A terapia de casal é o espaço que possibilita cada cônjuge acessar seus modelos e conteúdos internalizados e tornar consciente o que adquiriu na infância e adolescência. Simultaneamente, cada Eu vai percebendo a si mesmo e o seu Tu, o outro com quem se relaciona. Na confluência das expectativas de cada um, de seus modelos de crenças, mitos e ideais, o sistema diádico é capaz de perceber a trama na qual está enredado. O trabalho com imagens e esculturas permite a simbolização e expressão desses conteúdos, ressignificando o tecido conjugal. Analisar a história de vida de cada membro do casal, nos ajuda a entender como estruturaram seus mecanismos psicológicos e construíram sua intersubjetividade. Este conjunto de procedimentos ilumina o casal na compreensão do sentir, pensar e agir de cada um e como cada um afeta e é afetado pelo outro. O relacionamento pode melhorar quando há persistência, tenacidade e investimento dos cônjuges.

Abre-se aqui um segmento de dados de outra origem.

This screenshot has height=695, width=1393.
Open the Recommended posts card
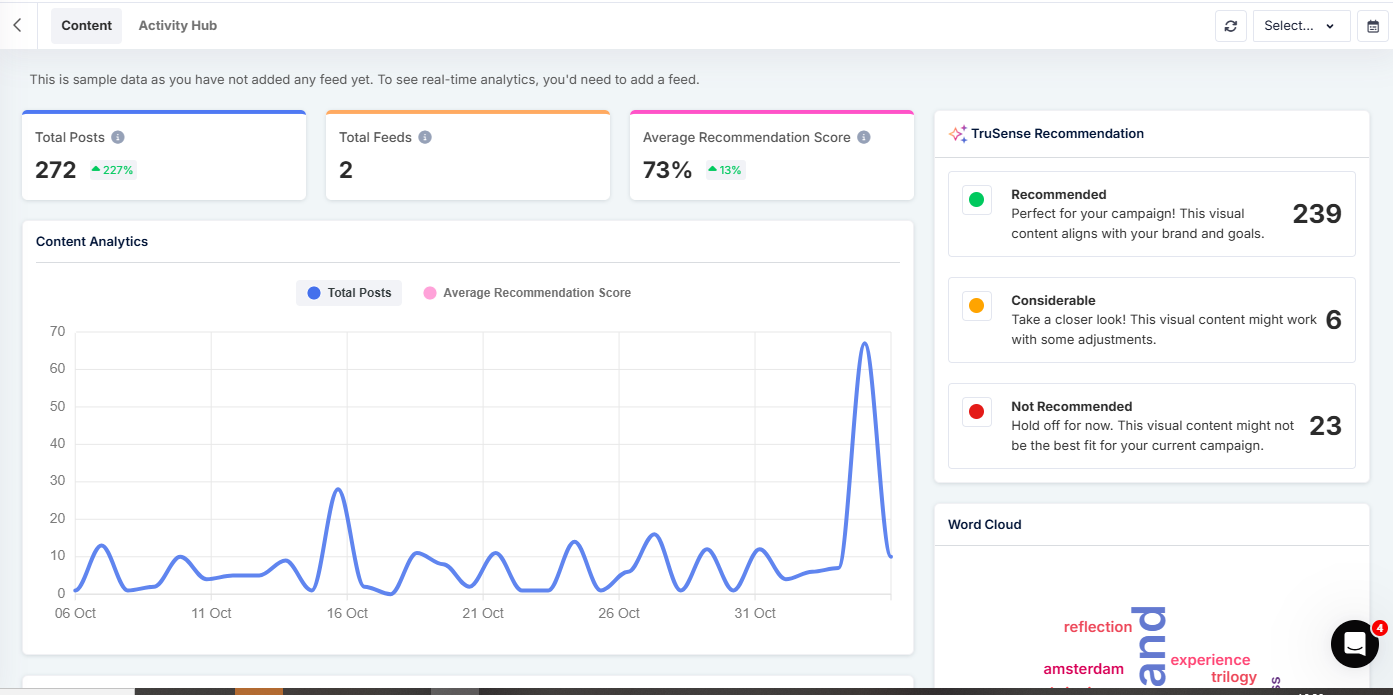1151,214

Simetria, segundo o dicionário Houaiss é a “correlação entre as partes dispostas em cada lado de uma linha divisória, um plano médio, um centro ou eixo”. O Aurélio complementa: é a “harmonia resultante de certas combinações…”

Finalizando, Simetria Conjugal será o resultado do trabalho de um casal que se propõe a uma relação duradoura e harmoniosa, que porventura se comprometeu a uma aliança terapêutica com algum profissional de sua confiança. Essa é a nossa meta: possibilitar um Vínculo Conjugal Simétrico do ponto de vista psíquico e relacional, num contexto sistemicamente terapêutico!

BIBLIOGRAFIA
  1. Bustos, Dalmiro M. – “Perigo…amor à vista! Drama e psicodrama de casais” – São Paulo, Aleph, 1990.
  2. Hellinger, Bert – “A simetria oculta do amor”. São Paulo, Cultrix, 1998.
  3. Moreno, Jacob Levy – “Psicodrama” -. São Paulo, Cultrix, 1993.
  4. Roudinesco, Elizabeth A. – “A família em desordem”. Rio de Janeiro, Jorge Zahar, 2003.
  5. Seixas, Maria Rita – “As dificuldades do vínculo conjugal na atualidade: como trabalhá-las com o Sociodrama Familiar Sistêmico/Construcionista”, in PSICODRAMA COM CASAIS, organizado por Gisela Castanho, São Paulo, Ágora, 20165.
  6. Simonetti, Alfredo – “O nó e o laço” – São Paulo, Integrare Editora, 2009.
  7. Trindade, Rafael – “Afetos (bio)políticos – desamparo” – Texto publicado na internet em 18/04/2016. https://m.facebook.com/story.php?story_fbid=1140779702631720&id=100000991034312&hc_location= ufi
  8. Vitale, Maria Amália F. – “Uma relação tão especial: terapia de casal e o processo de (des)idealização”, in PSICODRAMA COM CASAIS, organizado por Gisela Castanho. São Paulo, Ágora, 2016.
Trabalho apresentado no XII Congresso Brasileiro de Terapia Familiar realizado pela ABRATEF (Associação Brasileira de Terapia Familiar) em Gramado/RS em 2016.